**Your task**
Each record below has to be printed verbatim.

[Pixel coordinate grounding data]
######
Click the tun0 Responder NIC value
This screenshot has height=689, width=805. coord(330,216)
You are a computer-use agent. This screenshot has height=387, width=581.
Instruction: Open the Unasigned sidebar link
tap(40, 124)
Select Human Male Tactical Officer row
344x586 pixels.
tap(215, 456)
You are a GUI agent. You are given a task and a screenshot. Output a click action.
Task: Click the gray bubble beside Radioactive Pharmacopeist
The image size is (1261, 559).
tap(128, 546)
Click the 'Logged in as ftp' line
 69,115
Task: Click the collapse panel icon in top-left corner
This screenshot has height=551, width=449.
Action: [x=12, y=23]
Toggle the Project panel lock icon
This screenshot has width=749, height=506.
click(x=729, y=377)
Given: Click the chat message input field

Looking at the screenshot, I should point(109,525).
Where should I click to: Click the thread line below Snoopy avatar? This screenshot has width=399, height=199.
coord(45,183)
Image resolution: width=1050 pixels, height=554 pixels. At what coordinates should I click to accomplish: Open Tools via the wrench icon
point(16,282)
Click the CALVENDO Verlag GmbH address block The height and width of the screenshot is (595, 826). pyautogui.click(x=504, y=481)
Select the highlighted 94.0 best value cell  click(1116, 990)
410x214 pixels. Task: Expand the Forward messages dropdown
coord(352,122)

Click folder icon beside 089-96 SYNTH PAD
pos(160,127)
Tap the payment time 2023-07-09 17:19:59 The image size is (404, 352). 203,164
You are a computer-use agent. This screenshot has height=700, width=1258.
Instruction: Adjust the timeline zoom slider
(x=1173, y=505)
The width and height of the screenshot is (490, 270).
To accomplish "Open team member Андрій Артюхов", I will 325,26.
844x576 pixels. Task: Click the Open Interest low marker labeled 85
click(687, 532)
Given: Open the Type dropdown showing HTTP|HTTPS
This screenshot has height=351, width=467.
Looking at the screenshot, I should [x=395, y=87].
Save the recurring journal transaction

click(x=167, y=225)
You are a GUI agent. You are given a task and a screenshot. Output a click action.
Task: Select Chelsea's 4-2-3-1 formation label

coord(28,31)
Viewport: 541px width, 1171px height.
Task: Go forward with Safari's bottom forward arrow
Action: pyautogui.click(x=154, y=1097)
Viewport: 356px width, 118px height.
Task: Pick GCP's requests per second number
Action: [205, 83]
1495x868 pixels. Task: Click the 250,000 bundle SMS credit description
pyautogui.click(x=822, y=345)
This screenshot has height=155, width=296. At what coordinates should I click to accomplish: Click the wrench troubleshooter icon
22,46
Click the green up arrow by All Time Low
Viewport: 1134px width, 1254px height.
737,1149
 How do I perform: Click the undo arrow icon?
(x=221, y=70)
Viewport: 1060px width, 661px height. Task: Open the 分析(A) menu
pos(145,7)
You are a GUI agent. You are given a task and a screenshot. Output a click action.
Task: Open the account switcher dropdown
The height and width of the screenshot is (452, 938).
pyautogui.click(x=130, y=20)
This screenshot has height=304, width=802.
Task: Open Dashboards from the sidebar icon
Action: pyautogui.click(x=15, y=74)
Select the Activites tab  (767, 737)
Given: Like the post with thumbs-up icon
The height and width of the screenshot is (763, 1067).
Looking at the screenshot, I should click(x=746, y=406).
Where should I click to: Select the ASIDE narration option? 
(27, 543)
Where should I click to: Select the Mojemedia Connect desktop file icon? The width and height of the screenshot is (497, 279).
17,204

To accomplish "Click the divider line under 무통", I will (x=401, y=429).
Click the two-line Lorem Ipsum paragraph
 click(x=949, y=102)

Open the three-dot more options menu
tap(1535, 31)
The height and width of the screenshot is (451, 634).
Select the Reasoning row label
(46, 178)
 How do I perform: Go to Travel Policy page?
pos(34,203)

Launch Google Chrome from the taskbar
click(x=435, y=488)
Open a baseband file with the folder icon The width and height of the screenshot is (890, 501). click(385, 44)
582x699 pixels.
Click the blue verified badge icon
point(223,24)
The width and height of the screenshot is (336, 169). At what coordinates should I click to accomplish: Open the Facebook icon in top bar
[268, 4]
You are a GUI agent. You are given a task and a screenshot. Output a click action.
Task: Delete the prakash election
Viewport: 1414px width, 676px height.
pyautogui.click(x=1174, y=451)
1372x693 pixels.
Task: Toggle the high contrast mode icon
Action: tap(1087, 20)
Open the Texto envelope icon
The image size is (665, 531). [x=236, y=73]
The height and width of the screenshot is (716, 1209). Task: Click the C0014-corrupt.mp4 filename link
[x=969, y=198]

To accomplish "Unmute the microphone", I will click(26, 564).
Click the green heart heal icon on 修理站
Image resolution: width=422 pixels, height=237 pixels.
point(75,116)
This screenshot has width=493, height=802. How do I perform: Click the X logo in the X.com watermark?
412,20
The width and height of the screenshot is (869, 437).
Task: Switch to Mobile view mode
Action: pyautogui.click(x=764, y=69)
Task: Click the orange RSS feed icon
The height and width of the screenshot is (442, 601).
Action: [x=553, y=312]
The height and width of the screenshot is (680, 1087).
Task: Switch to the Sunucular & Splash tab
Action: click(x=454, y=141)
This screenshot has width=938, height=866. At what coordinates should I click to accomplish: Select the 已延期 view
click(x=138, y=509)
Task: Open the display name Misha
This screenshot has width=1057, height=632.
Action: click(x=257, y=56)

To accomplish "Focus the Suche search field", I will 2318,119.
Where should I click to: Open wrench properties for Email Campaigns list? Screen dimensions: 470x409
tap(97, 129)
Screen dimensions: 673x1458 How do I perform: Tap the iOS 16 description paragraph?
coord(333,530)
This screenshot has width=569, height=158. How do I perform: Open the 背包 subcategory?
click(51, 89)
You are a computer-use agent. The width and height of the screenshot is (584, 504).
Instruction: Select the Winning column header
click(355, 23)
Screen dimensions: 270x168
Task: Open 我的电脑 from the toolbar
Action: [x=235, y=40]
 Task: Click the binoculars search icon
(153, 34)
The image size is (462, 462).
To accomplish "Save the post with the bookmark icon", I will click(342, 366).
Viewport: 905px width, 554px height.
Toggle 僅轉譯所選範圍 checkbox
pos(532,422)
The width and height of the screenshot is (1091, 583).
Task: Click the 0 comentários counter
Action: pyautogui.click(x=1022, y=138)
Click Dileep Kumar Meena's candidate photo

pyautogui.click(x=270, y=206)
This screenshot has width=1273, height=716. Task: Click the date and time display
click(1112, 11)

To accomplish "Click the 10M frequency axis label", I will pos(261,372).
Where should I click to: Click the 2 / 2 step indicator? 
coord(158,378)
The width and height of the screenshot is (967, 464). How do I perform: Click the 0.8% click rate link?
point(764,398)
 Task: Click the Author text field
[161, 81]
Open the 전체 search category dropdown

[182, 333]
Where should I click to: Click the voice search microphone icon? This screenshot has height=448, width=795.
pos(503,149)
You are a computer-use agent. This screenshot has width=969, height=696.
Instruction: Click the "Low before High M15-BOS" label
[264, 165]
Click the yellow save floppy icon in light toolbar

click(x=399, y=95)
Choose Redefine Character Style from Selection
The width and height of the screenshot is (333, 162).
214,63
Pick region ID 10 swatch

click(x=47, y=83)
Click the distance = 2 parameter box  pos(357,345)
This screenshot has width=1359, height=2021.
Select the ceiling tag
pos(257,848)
######
**Exercise response**
Click the tun0 Responder NIC value
This screenshot has height=689, width=805. coord(330,216)
You are a computer-use agent. This screenshot has height=387, width=581.
Instruction: Open the Unasigned sidebar link
tap(40, 124)
Select Human Male Tactical Officer row
344x586 pixels.
tap(215, 456)
You are a GUI agent. You are given a task and a screenshot. Output a click action.
Task: Click the gray bubble beside Radioactive Pharmacopeist
The image size is (1261, 559).
tap(128, 546)
Click the 'Logged in as ftp' line
 69,115
Task: Click the collapse panel icon in top-left corner
This screenshot has height=551, width=449.
Action: [x=12, y=23]
Toggle the Project panel lock icon
This screenshot has width=749, height=506.
click(x=729, y=377)
Given: Click the chat message input field

Looking at the screenshot, I should point(109,525).
Where should I click to: Click the thread line below Snoopy avatar? This screenshot has width=399, height=199.
coord(45,183)
Image resolution: width=1050 pixels, height=554 pixels. At what coordinates should I click to accomplish: Open Tools via the wrench icon
point(16,282)
Click the CALVENDO Verlag GmbH address block The height and width of the screenshot is (595, 826). pyautogui.click(x=504, y=481)
Select the highlighted 94.0 best value cell  click(1116, 990)
410x214 pixels. Task: Expand the Forward messages dropdown
coord(352,122)

Click folder icon beside 089-96 SYNTH PAD
pos(160,127)
Tap the payment time 2023-07-09 17:19:59 The image size is (404, 352). 203,164
You are a computer-use agent. This screenshot has height=700, width=1258.
Instruction: Adjust the timeline zoom slider
(x=1173, y=505)
The width and height of the screenshot is (490, 270).
To accomplish "Open team member Андрій Артюхов", I will 325,26.
844x576 pixels. Task: Click the Open Interest low marker labeled 85
click(687, 532)
Given: Open the Type dropdown showing HTTP|HTTPS
This screenshot has height=351, width=467.
Looking at the screenshot, I should [x=395, y=87].
Save the recurring journal transaction

click(x=167, y=225)
You are a GUI agent. You are given a task and a screenshot. Output a click action.
Task: Select Chelsea's 4-2-3-1 formation label

coord(28,31)
Viewport: 541px width, 1171px height.
Task: Go forward with Safari's bottom forward arrow
Action: pyautogui.click(x=154, y=1097)
Viewport: 356px width, 118px height.
Task: Pick GCP's requests per second number
Action: [205, 83]
1495x868 pixels. Task: Click the 250,000 bundle SMS credit description
pyautogui.click(x=822, y=345)
This screenshot has height=155, width=296. At what coordinates should I click to accomplish: Click the wrench troubleshooter icon
22,46
Click the green up arrow by All Time Low
Viewport: 1134px width, 1254px height.
737,1149
 How do I perform: Click the undo arrow icon?
(x=221, y=70)
Viewport: 1060px width, 661px height. Task: Open the 分析(A) menu
pos(145,7)
You are a GUI agent. You are given a task and a screenshot. Output a click action.
Task: Open the account switcher dropdown
The height and width of the screenshot is (452, 938).
pyautogui.click(x=130, y=20)
This screenshot has height=304, width=802.
Task: Open Dashboards from the sidebar icon
Action: pyautogui.click(x=15, y=74)
Select the Activites tab  (767, 737)
Given: Like the post with thumbs-up icon
The height and width of the screenshot is (763, 1067).
Looking at the screenshot, I should click(x=746, y=406).
Where should I click to: Select the ASIDE narration option? 
(27, 543)
Where should I click to: Select the Mojemedia Connect desktop file icon? The width and height of the screenshot is (497, 279).
17,204

To accomplish "Click the divider line under 무통", I will (x=401, y=429).
Click the two-line Lorem Ipsum paragraph
 click(x=949, y=102)

Open the three-dot more options menu
tap(1535, 31)
The height and width of the screenshot is (451, 634).
Select the Reasoning row label
(46, 178)
 How do I perform: Go to Travel Policy page?
pos(34,203)

Launch Google Chrome from the taskbar
click(x=435, y=488)
Open a baseband file with the folder icon The width and height of the screenshot is (890, 501). click(385, 44)
582x699 pixels.
Click the blue verified badge icon
point(223,24)
The width and height of the screenshot is (336, 169). At what coordinates should I click to accomplish: Open the Facebook icon in top bar
[268, 4]
You are a GUI agent. You are given a task and a screenshot. Output a click action.
Task: Delete the prakash election
Viewport: 1414px width, 676px height.
pyautogui.click(x=1174, y=451)
1372x693 pixels.
Task: Toggle the high contrast mode icon
Action: tap(1087, 20)
Open the Texto envelope icon
The image size is (665, 531). [x=236, y=73]
The height and width of the screenshot is (716, 1209). Task: Click the C0014-corrupt.mp4 filename link
[x=969, y=198]

To accomplish "Unmute the microphone", I will click(26, 564).
Click the green heart heal icon on 修理站
Image resolution: width=422 pixels, height=237 pixels.
point(75,116)
This screenshot has width=493, height=802. How do I perform: Click the X logo in the X.com watermark?
412,20
The width and height of the screenshot is (869, 437).
Task: Switch to Mobile view mode
Action: pyautogui.click(x=764, y=69)
Task: Click the orange RSS feed icon
The height and width of the screenshot is (442, 601).
Action: [x=553, y=312]
The height and width of the screenshot is (680, 1087).
Task: Switch to the Sunucular & Splash tab
Action: click(x=454, y=141)
This screenshot has width=938, height=866. At what coordinates should I click to accomplish: Select the 已延期 view
click(x=138, y=509)
Task: Open the display name Misha
This screenshot has width=1057, height=632.
Action: click(x=257, y=56)

To accomplish "Focus the Suche search field", I will 2318,119.
Where should I click to: Open wrench properties for Email Campaigns list? Screen dimensions: 470x409
tap(97, 129)
Screen dimensions: 673x1458 How do I perform: Tap the iOS 16 description paragraph?
coord(333,530)
This screenshot has width=569, height=158. How do I perform: Open the 背包 subcategory?
click(51, 89)
You are a computer-use agent. The width and height of the screenshot is (584, 504).
Instruction: Select the Winning column header
click(355, 23)
Screen dimensions: 270x168
Task: Open 我的电脑 from the toolbar
Action: [x=235, y=40]
 Task: Click the binoculars search icon
(153, 34)
The image size is (462, 462).
To accomplish "Save the post with the bookmark icon", I will click(342, 366).
Viewport: 905px width, 554px height.
Toggle 僅轉譯所選範圍 checkbox
pos(532,422)
The width and height of the screenshot is (1091, 583).
Task: Click the 0 comentários counter
Action: pyautogui.click(x=1022, y=138)
Click Dileep Kumar Meena's candidate photo

pyautogui.click(x=270, y=206)
This screenshot has width=1273, height=716. Task: Click the date and time display
click(1112, 11)

To accomplish "Click the 10M frequency axis label", I will pos(261,372).
Where should I click to: Click the 2 / 2 step indicator? 
coord(158,378)
The width and height of the screenshot is (967, 464). How do I perform: Click the 0.8% click rate link?
point(764,398)
 Task: Click the Author text field
[161, 81]
Open the 전체 search category dropdown

[182, 333]
Where should I click to: Click the voice search microphone icon? This screenshot has height=448, width=795.
pos(503,149)
You are a computer-use agent. This screenshot has width=969, height=696.
Instruction: Click the "Low before High M15-BOS" label
[264, 165]
Click the yellow save floppy icon in light toolbar

click(x=399, y=95)
Choose Redefine Character Style from Selection
The width and height of the screenshot is (333, 162).
214,63
Pick region ID 10 swatch

click(x=47, y=83)
Click the distance = 2 parameter box  pos(357,345)
This screenshot has width=1359, height=2021.
Select the ceiling tag
pos(257,848)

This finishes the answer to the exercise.